- **TO DO**
1. Reproduce the part of the meeting agenda between "The Chairman of" and "Capital Markets Law.", inclusive.
2. According to the meeting agenda, on what date did the Board of Directors decide on Emre Çift's membership?
3. For each statement, say yes or no to whether the meeting agenda supports it, and quote the deciding words: (a) The agenda includes an amendment to the articles of association. (b) The meeting is scheduled for 2:00 PM. (c) The TSRS-compliant sustainability report was presented to shareholders for review on the company's website.

There is no amendment to the articles of association on the agenda.

AGENDA FOR THE 2025 ANNUAL GENERAL MEETING OF AK SİGORTA A.Ş. TO BE HELD ON MARCH 23, 2026, AT 2:00 PM

  1. Opening and appointment of the Chairmanship Committee of the Meeting,

The Chairman of the Meeting and the Presidency of the Meeting will be formed to manage the General Assembly meeting pursuant to the provisions of the Turkish Code of Commerce (CoC), the articles of association, and the Regulation on the General Assembly Meetings of Capital Companies of the Ministry of Customs and Trade (the "Regulation").

  1. Reading and discussion of the Board of Directors' Annual Report for 2025,

The Annual Report of the Board of Directors, which was presented for review by our shareholders three weeks before the General Assembly meeting at our Company Head Office, on the Electronic General Assembly portal, and on our Company's website at www.aksigorta.com.tr, will be read and discussed in the General Assembly meeting and submitted for consideration of our shareholders pursuant to the provisions of CoC, Regulation, and regulations related to the Capital Markets Law.

  1. Reading of the Auditor's Reports

In accordance with the provisions of the CoC and the Regulation, the independent audit reports and the summary of the limited assurance report on the 2024 TSRS-compliant sustainability report, which were made available to our shareholders for review at the Company's headquarters, on the Electronic General Assembly System, and on our Company's website (www.aksigorta.com.tr) for a period of three weeks prior to the General Assembly meeting, will be presented to the shareholders at the General Assembly.

  1. Reading, discussing, and approving the sustainability report compliant with the 2024 Turkey Sustainability Reporting Standards (TSRS)

The TSRS-compliant sustainability report presented to our shareholders for review on our company's website will be read at the general meeting and submitted to our shareholders for their opinion and approval.

  1. Reading, discussion and approval of the financial statements issued for 2025,

Within the framework of the provisions of the CoC, the Regulation and our General Assembly Internal Directive, the Financial Statements for the year 2025, which have been made available for the review of our shareholders at our Company's headquarters, on the Electronic General Assembly Platform of the Central Registry Agency and on our Company's corporate website (www.aksigorta.com.tr) for three weeks prior to the General Assembly meeting, will be read at the General Assembly and will be submitted for the opinion and approval of our shareholders.


  1. Submission of the members elected to fill vacant Board Memberships during the period to the General Assembly for approval,

Pursuant to the decision of the Board of Directors dated September 4, 2025, the membership of Emre Çift, who was appointed to the vacant position on the Board of Directors due to resignation, will be submitted to the general assembly for approval. Information regarding the aforementioned Board member is provided in Appendix 1.

- **AVAILABLE DATA**
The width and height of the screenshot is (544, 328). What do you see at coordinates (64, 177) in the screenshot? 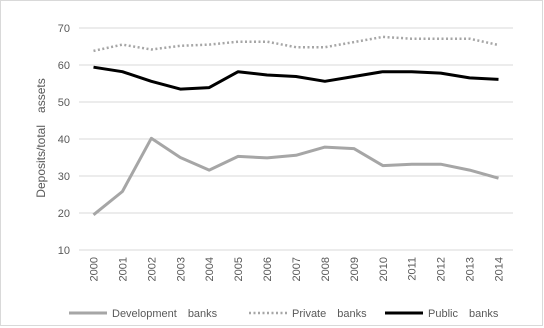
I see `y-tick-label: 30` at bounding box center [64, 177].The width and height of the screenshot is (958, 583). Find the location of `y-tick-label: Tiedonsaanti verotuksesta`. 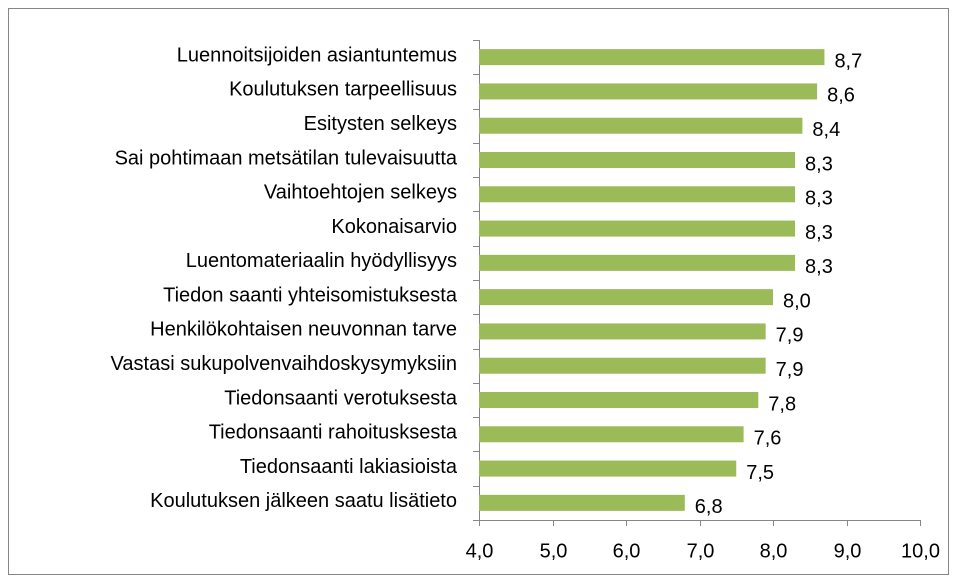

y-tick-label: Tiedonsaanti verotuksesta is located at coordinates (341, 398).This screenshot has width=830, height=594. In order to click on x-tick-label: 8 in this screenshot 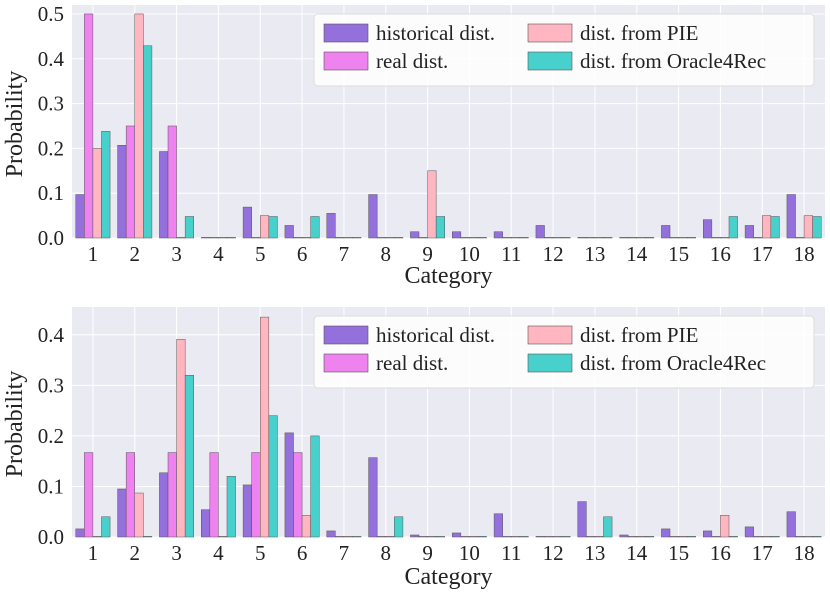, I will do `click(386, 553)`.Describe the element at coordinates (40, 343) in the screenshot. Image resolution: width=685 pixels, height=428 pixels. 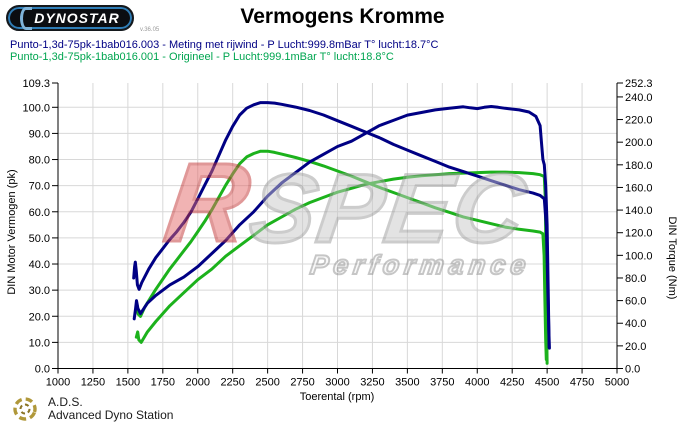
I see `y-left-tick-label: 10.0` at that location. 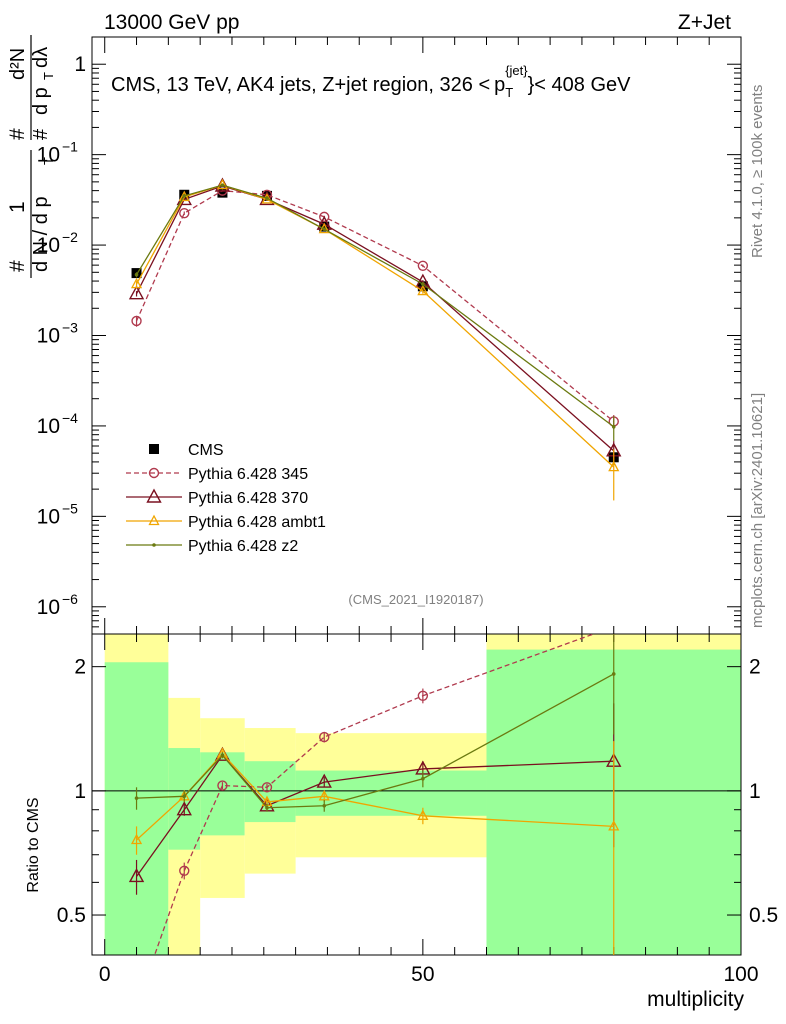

- **ANSWERS BELOW**
1.
The Chairman of the Meeting and the Presidency of the Meeting will be formed to manage the General Assembly meeting pursuant to the provisions of the Turkish Code of Commerce (CoC), the articles of association, and the Regulation on the General Assembly Meetings of Capital Companies of the Ministry of Customs and Trade (the "Regulation").

  1. Reading and discussion of the Board of Directors' Annual Report for 2025,

The Annual Report of the Board of Directors, which was presented for review by our shareholders three weeks before the General Assembly meeting at our Company Head Office, on the Electronic General Assembly portal, and on our Company's website at www.aksigorta.com.tr, will be read and discussed in the General Assembly meeting and submitted for consideration of our shareholders pursuant to the provisions of CoC, Regulation, and regulations related to the Capital Markets Law.

2. September 4, 2025

3.
(a) No: "There is no amendment to the articles of association on the agenda."
(b) Yes: "TO BE HELD ON MARCH 23, 2026, AT 2:00 PM"
(c) Yes: "presented to our shareholders for review on our company's website"